Forgive my ignorance on the subject, but do Catholics (TLM or NO) believe that attending a religious service of a different faith to be putting their souls at risk?

Well, they used to.  Even NO Catholics.  Mr. P is as lapsed as you can get but I married into a very devout Catholic family.

My late (very devout) MIL had to do a huge penance in the mid 1940s because her BFF eloped.  My MIL was her bridesmaid in a Protestant ceremony and had to confess this sin.  She was fine with NO and Vatican II but that shook her up so much that in order for them to attend our COE wedding in 1979 we had to jump through hoops to get a Dispensation for Mr. P to marry in a Prod church so she could be there.  We also had to get a separate dispensation so a priest friend of ours could say a prayer during the ceremony without getting disciplined.

23 minutes ago, Hane said:

 The ex’s mother made a big shebang about having to get her priest’s permission to attend. (I can picture him struggling not to roll his eyes at her.)

When was this?  Was she Trad or just a PITA?

On another note, we had a family funeral this week.  One of Mr. P's uncles.  The last of that generation, a devout NO Catholic, and a very sweet man.  He was late stage Alzheimer's, may he rest in peace.

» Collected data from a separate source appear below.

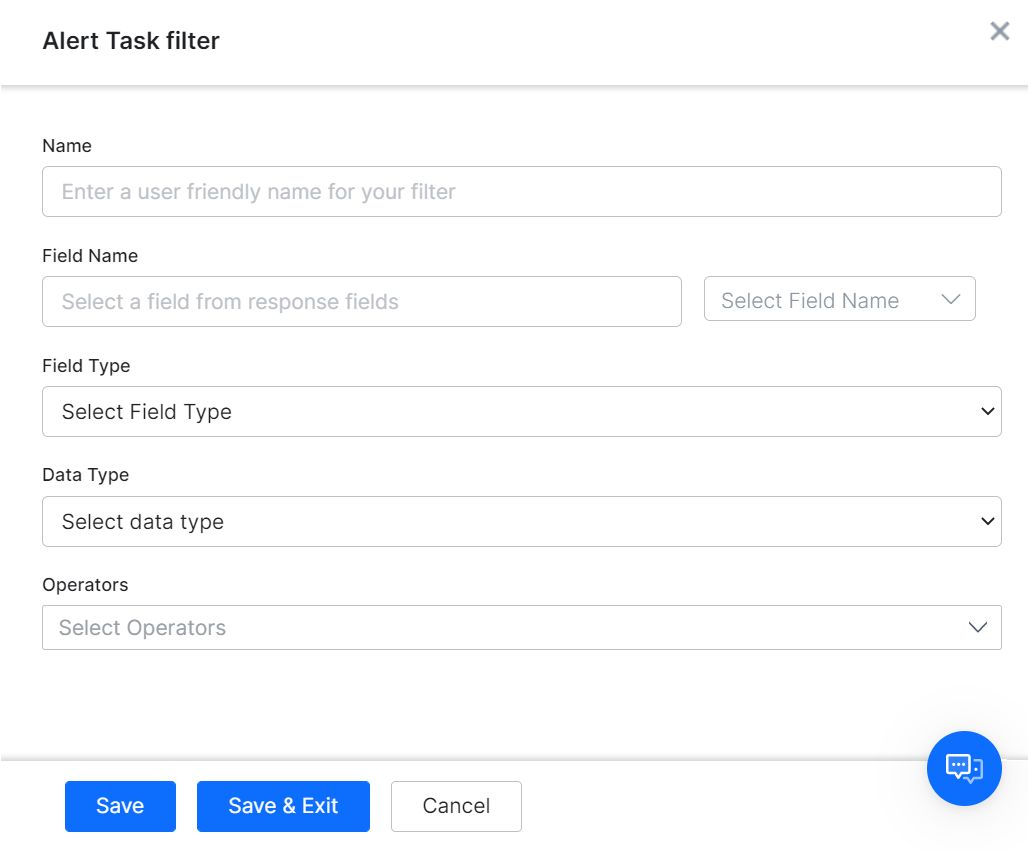Click the Field Type select box

click(521, 411)
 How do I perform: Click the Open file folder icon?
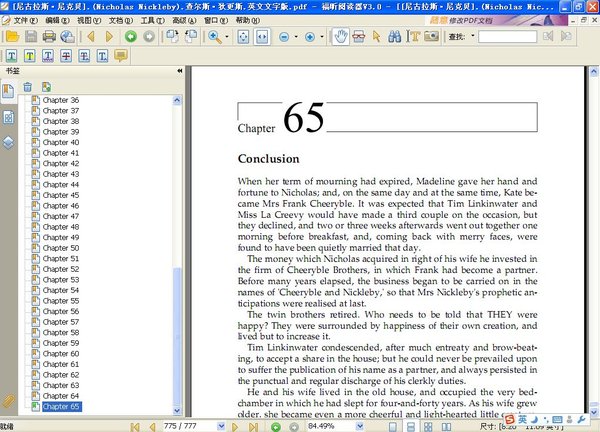click(x=12, y=37)
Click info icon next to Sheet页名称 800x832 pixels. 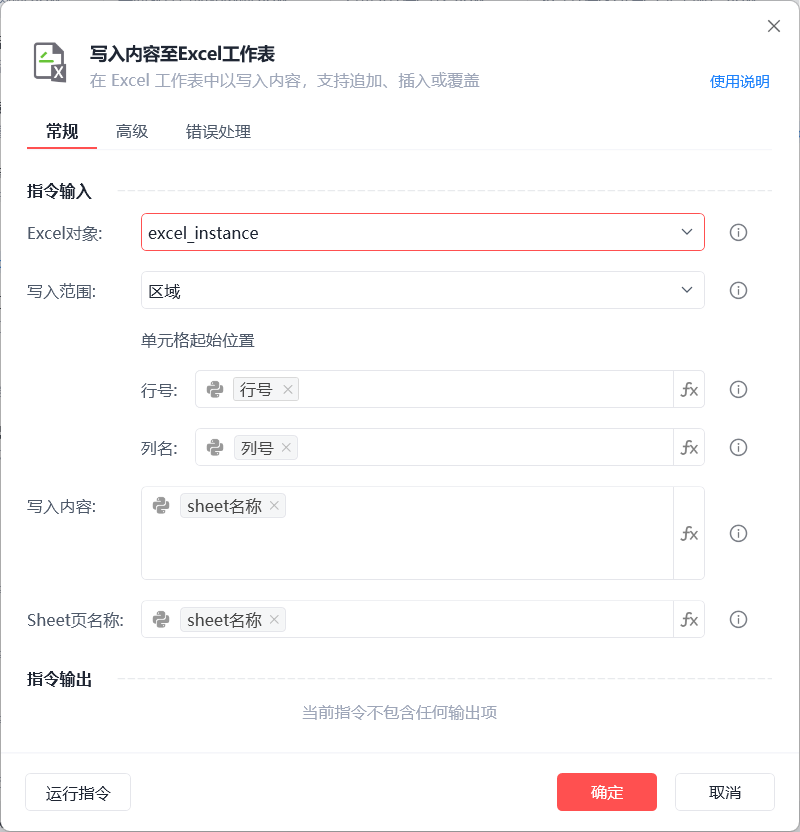tap(738, 619)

The funeral Mass went quite quickly.  The NO but apparently stick-up-the-rear priest declared that only Catholics (heavy stress) in a state of grace (more heavy stress) should come up for communion.  

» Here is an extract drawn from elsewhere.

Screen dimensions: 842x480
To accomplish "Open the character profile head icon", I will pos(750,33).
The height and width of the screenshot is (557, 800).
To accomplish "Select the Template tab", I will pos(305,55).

Well, apparently that ruled out three quarters of the mourners, two out of three of the deceased's children, all but one of his grandchildren, and 5 out of 6 of the pall bearers, of whom Mr. P was one.

It saved a lot of time but it didn't seem terribly Christian and was definitely not in line with what the deceased would have wanted.  

2 hours ago, Joyleaf said:

I can see it in the "Finding a Catholic wife is very difficult" video.
I tried to take screenshots of moments where it is visible but it was difficult because the blurring increases when he turns his head.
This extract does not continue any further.